The manuscript entitled “Follicular delivery of zinc pyrithione”, by Mangion et al have studied MPM-FLIM multi-modal imaging as a useful tool to assess ZnPT delivery to skin and its subsequent dissolution. The work is well presented, and the study design supports the aim and rationale. There are a few suggestions to the authors which would further improve the
readability and usefulness of this work to the readers.

-The title of the manuscript should be improved as it does not convey anything regarding the imaging techniques. 

-Limitations of the combined imaging techniques should be mentioned for better clarity to the readers. 

-Sensitivity of the imaging techniques should be also discussed as they are limited by staining and fluorophores.

-High resolutions images should be added to the manuscript

Author Response

Authors response to reviewers:

Firstly, we would like to thank the comments of reviewers. Their feedback has strengthened our manuscript. Please see below our responses.

Reviewer 2

The manuscript entitled “Follicular delivery of zinc pyrithione”, by Mangion et al have studied MPM-FLIM multi-modal imaging as a useful tool to assess ZnPT delivery to skin and its subsequent dissolution. The work is well presented, and the study design supports the aim and rationale. There are a few suggestions to the authors which would further improve the
readability and usefulness of this work to the readers.

-The title of the manuscript should be improved as it does not convey anything regarding the imaging techniques. 

Agreed, we have now changed the title to: “Multi-modal imaging to assess the follicular delivery of zinc pyrithione”

-Limitations of the combined imaging techniques should be mentioned for better clarity to the readers. 

On page 14 in paragraph 1 we have now explicitly outlined the limitations of the technique by adding – “The main limitations of MPM-FLIM method used here is that image acquisition can be time consuming and labour intensive (i.e., not ideal as a high-throughput test), and that it relies upon pico-second lasers which are costly.”

-Sensitivity of the imaging techniques should be also discussed as they are limited by staining and fluorophores.

We have added the following to paragraph 1 on page 14- “The sensitivity of the FLIM method depends on the detectors used for single photon counting.
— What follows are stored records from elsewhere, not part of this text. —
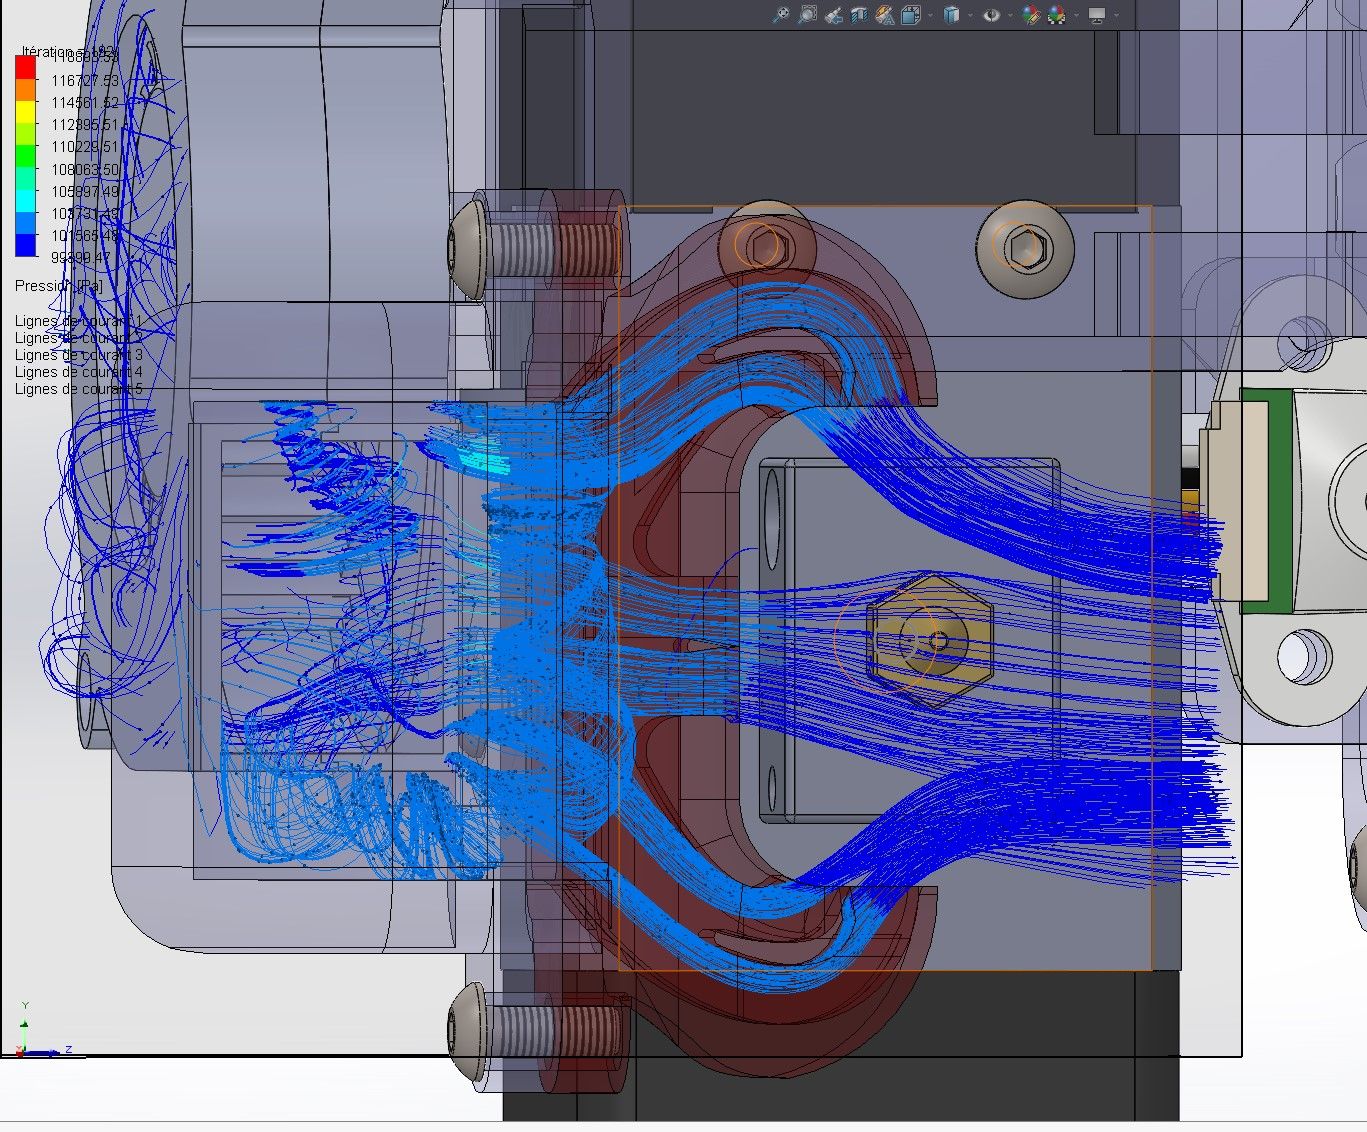Viewport: 1367px width, 1132px height.
Task: Open the Section View tool
Action: click(859, 16)
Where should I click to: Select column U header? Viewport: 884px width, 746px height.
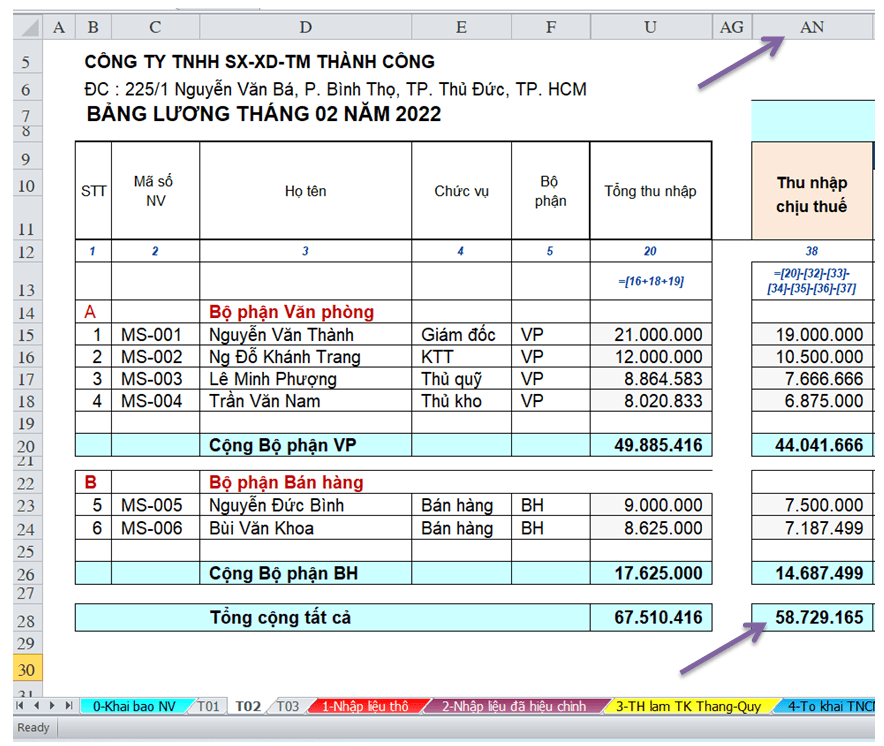point(650,27)
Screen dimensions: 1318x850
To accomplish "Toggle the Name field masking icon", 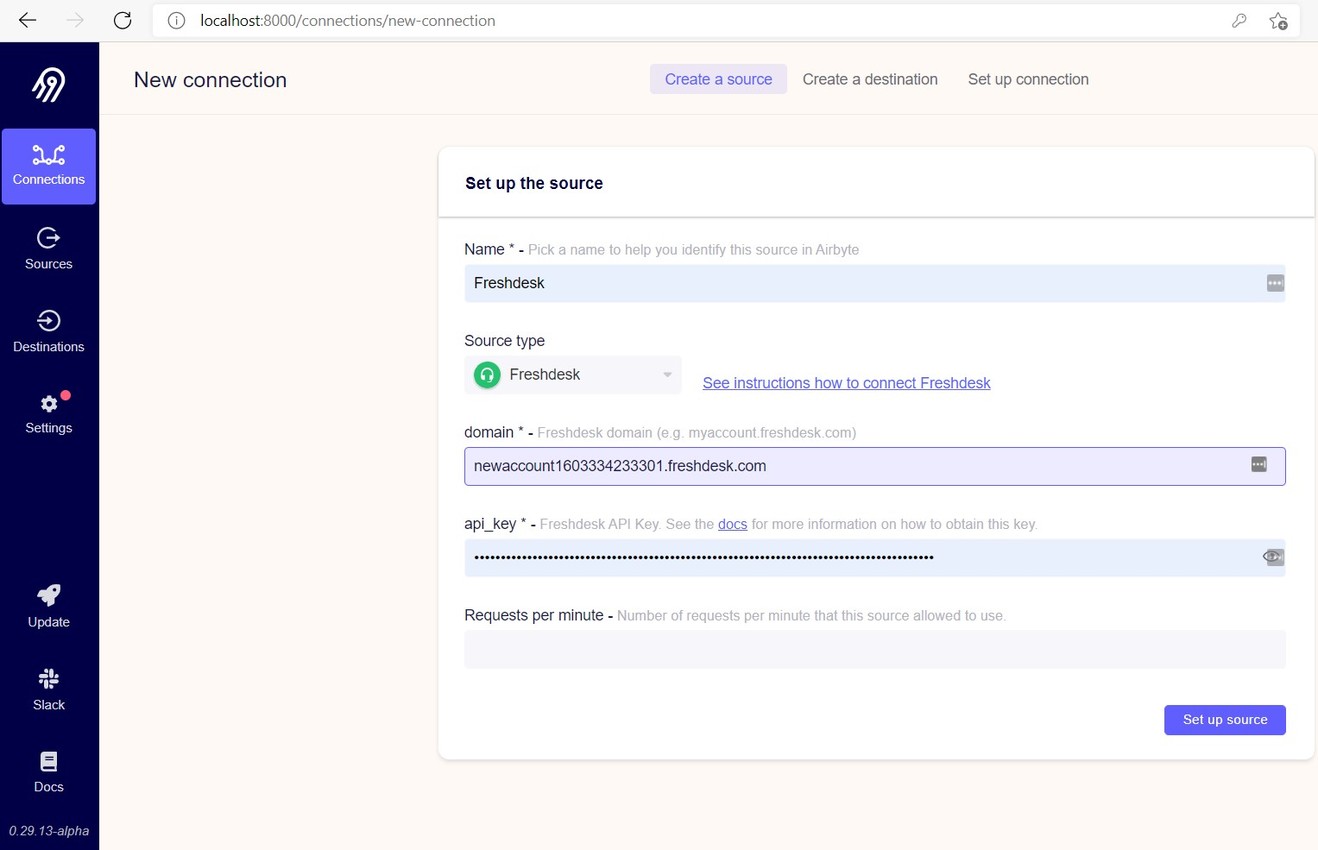I will pyautogui.click(x=1275, y=283).
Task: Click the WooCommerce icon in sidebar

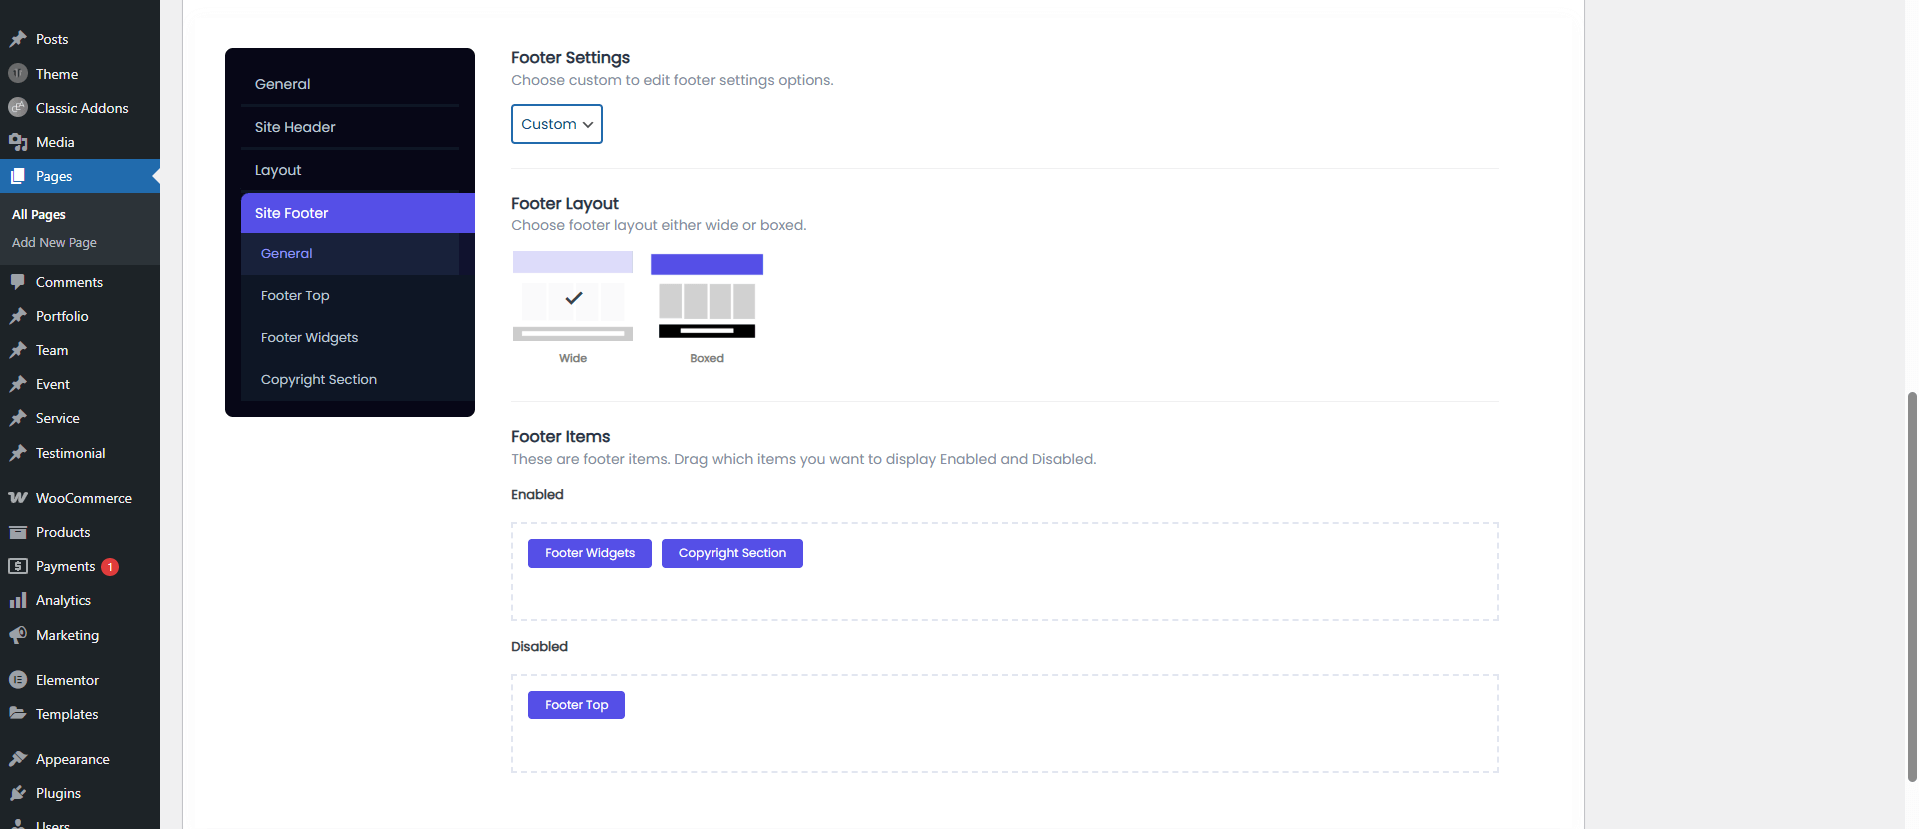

Increased efficiency has been reported for the GaAsp detectors used here [1] and is confirmed by visualisation of micron and submicron sized ZnPT particles on the skin surface. These amounts should be quantitated in further work using x-ray fluorescence [2].”   

-High resolutions images should be added to the manuscript

The images provided are within the resolution format requirements set by the publisher, we will check that the file format for review did not impair resolution. In regards to super resolution microscopy we have used structured illumination microscopy [3] in assessing topical delivery of other zinc species such as nano zinc oxide, however it has no advantage in terms of distinguishing exogenous from endogenous components.

References

[1] Increased efficiency by GaAsP hybrid detectors, Microscopy research and technique, 74 (2011) 804-811.

[2] A.M. Holmes, I. Kempson, T. Turnbull, D. Paterson, M.S. Roberts, Imaging the penetration and distribution of zinc and zinc species after topical application of zinc pyrithione to human skin, Toxicology and applied pharmacology, 343 (2018) 40-47.

[3] Z. Khabir, A.M. Holmes, Y.-J. Lai, L. Liang, A. Deva, M.A. Polikarpov, M.S. Roberts, A.V. Zvyagin, Human Epidermal Zinc Concentrations after Topical Application of ZnO Nanoparticles in Sunscreens, Int J Mol Sci, 22 (2021) 12372.

Reviewer 3 Report

ready for publication

Author Response

Thank you to reviewer 3 for taking the time to review our manuscript.